-- What is being asked --
Please set down only the lines from the one containing "You are a GUI" through the end of the entries below, exactly, minus any pictures.

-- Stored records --
***
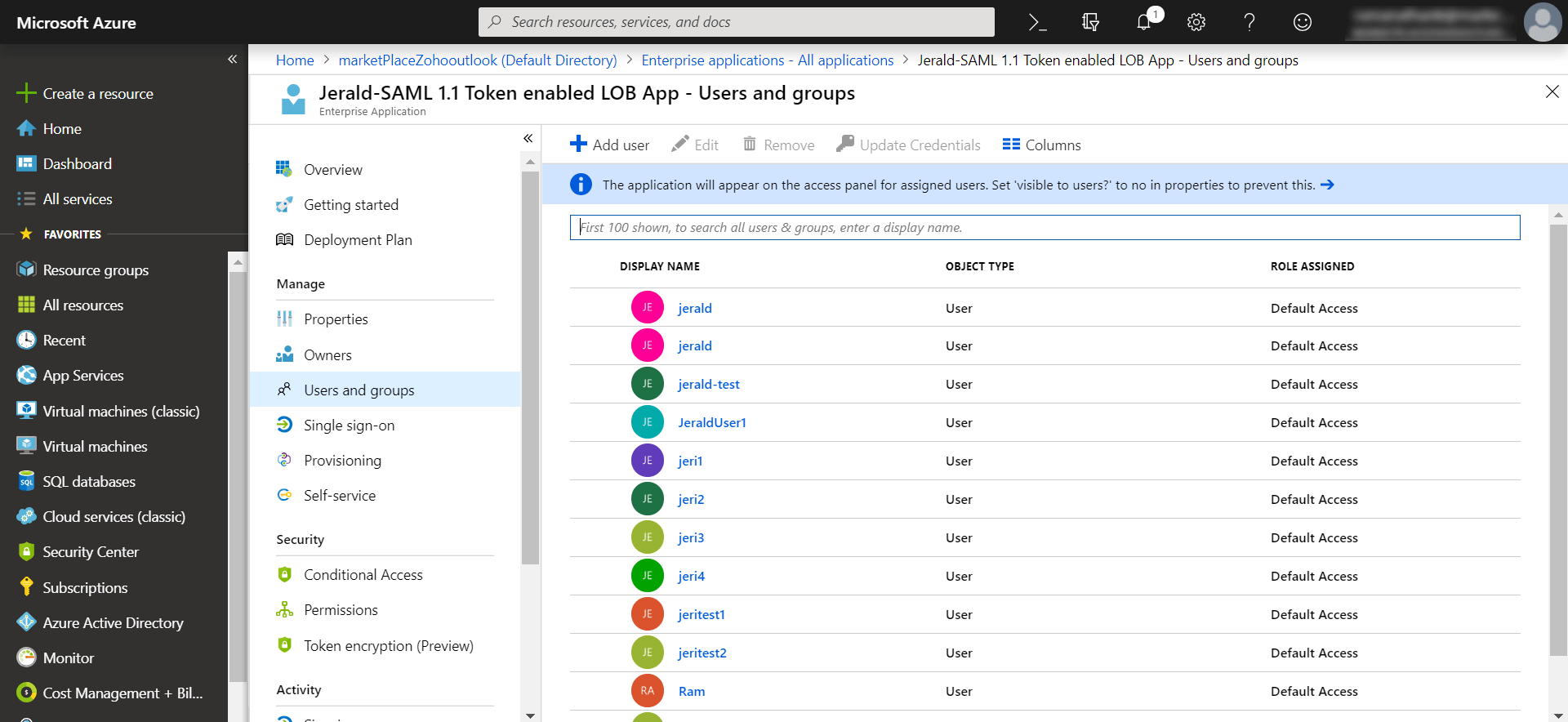The height and width of the screenshot is (722, 1568).
Task: Open Azure Active Directory in favorites
Action: pos(113,623)
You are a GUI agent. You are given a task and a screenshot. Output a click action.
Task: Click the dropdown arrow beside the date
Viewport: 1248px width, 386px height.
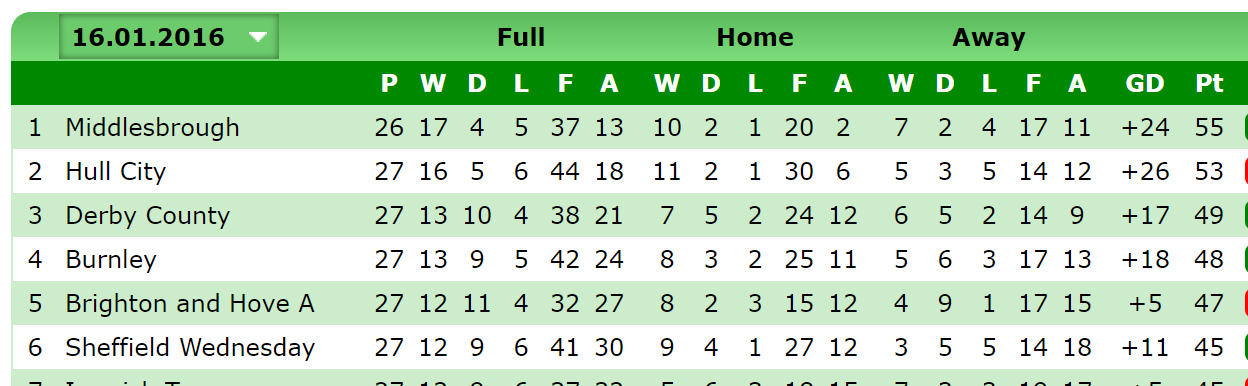click(x=258, y=38)
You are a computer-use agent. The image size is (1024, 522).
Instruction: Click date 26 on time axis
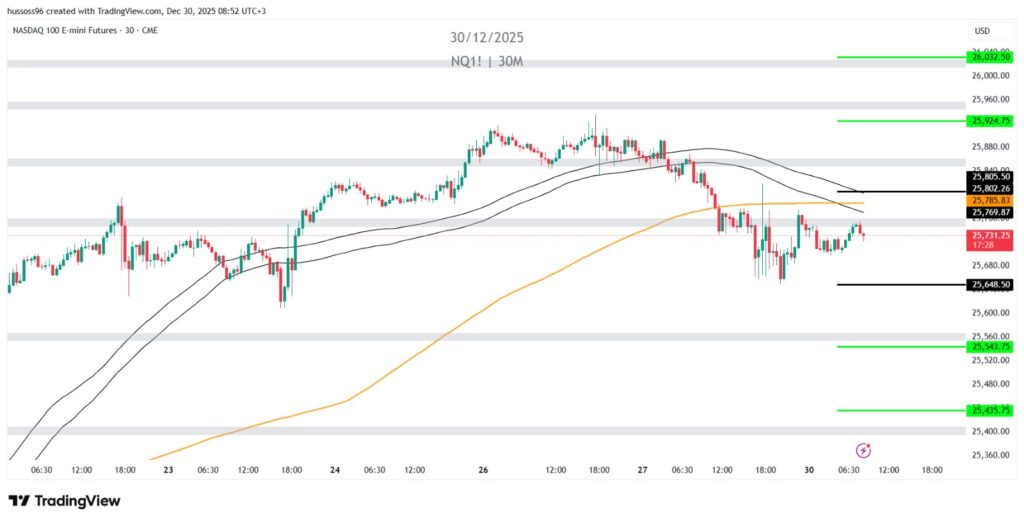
***
-- Response to this task --
You are a GUI agent. You are given a task and a screenshot. Output a click action.
Task: Click the dropdown arrow beside the date
Viewport: 1248px width, 386px height.
click(x=258, y=38)
You are a computer-use agent. The image size is (1024, 522).
Instruction: Click date 26 on time axis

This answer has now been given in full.